The inspectors reviewed operating experience associated with thimble tubes at

the Diablo Canyon Power Plant and in the nuclear industry. In 1987, NRC

Information Notice 87-44, Thimble Tube Thinning in Westinghouse Reactors,

was issued to discuss thimble tube wall thinning due to flow-induced vibration on

the exposed portion of thimble tubes at the bottom of fuel assemblies and the

lower core plate. In 1988, NRC Bulletin 88-09, Thimble Tube Thinning in

Westinghouse Reactors, requested that licensees establish an inspection

program to detect thimble tube wall thinning. For Unit 1, PG&E responded to

NRC Bulletin 88-09 via PG&E Letter DCL-89-280, dated November 10, 1989. In

the letter, PG&E noted that they found 20 of 58 thimble tubes exceeded the

60 percent through-wall degradation limit, with other tubes experiencing lesser

degrees of damage. PG&E subsequently replaced 28 thimble tubes and

repositioned the wear point on 17 other tubes by pulling up at least 1.5 inches on

the seal table end of the tube and cutting off the excess tube at the high

pressure seal. For Unit 2, PG&E responded in PG&E Letter DCL-90-094, dated

April 4, 1990, with the results of the Unit 2 thimble tube inspection. PG&E found

that 3 tubes, including Thimble Tube L-13, exceeded the acceptable wear limit,

and they were capped for future replacement. In 4 other tubes, PG&E

repositioned the wear points and kept the tubes in service, since the tube wall

degradation did not exceed the acceptable wear limit.

The inspectors found that PG&E continued to inspect the thimble tubes each

refueling outage using eddy current techniques. Thimble Tube L-13 remained

-31- Enclosure

capped and out of service until Refueling Outage 2R10 (May 2001), when it was

replaced. The new thimble tube included a 16-inch long chrome band to protect

the thimble tube from flow-induced vibration at the fuel assembly/lower core plate

interface. In Refueling Outage 2R11 (February 2003), Thimble Tube L-13

showed 16 percent wear at the upper tie plate area (located in the reactor vessel

lower internals). Since the wear was deemed acceptable per

Procedure STP R-22, Thimble Tube Inspection Program, Revision 5, PG&E did

not perform any corrective actions on the tube. In Refueling Outage 2R12

(November 2004), the wear on Thimble Tube L-13 indicated 46 percent at the

upper tie plate area, and maintenance personnel repositioned the tube by

5 inches.
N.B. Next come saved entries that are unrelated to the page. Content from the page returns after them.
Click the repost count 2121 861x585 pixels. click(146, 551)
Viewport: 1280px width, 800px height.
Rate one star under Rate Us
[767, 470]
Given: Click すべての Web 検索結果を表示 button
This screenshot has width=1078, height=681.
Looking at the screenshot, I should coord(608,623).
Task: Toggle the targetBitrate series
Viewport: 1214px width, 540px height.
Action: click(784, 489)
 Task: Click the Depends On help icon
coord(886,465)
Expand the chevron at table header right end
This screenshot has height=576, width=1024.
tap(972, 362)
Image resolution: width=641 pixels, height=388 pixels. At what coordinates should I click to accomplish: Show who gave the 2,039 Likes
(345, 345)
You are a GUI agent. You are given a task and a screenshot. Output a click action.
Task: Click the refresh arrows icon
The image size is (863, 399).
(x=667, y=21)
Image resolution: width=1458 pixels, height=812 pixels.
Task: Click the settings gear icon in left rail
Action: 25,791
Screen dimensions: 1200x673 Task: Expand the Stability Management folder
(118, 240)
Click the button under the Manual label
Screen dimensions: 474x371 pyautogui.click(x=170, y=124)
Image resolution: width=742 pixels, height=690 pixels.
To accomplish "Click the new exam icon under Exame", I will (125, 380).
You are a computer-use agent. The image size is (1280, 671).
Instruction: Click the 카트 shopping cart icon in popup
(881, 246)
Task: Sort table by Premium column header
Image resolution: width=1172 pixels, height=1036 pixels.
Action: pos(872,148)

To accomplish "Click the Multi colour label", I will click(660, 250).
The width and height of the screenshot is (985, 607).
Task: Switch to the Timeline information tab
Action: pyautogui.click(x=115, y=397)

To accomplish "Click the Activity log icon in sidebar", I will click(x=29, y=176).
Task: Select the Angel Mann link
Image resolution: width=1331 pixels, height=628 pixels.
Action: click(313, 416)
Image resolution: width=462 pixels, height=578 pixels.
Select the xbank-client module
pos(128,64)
In Refueling Outage 2R13 (May 2006), the wear on Thimble

Tube L-13 again showed 46 percent through-wall, and maintenance personnel

repositioned the tube by another 5 inches. Thimble Tube L-13 began leaking

approximately 3 months later.

NCR N0002211 noted that, when maintenance personnel repositioned Thimble

Tube L-13 the second time in Refueling Outage 2R13, the tube had been

repositioned such that the chrome-plated band on the thimble tube was no

longer in its designed location. As a result of thimble tube wall-thinning

discovered in 1989 and 1990, NCR N0001325, Corrective Action to Prevent

Recurrence 3, called for implementation of a design change to eliminate or

greatly reduce flow-induced thimble tube wear rates. Westinghouse had

developed thimble tubes with chrome-plated bands which would be more

resistant to flow-induced thimble tube wear. PG&E installed these thimble tubes

in Refueling Outage 1R6 for Unit 1 and Refueling Outage 2R10 for Unit 2.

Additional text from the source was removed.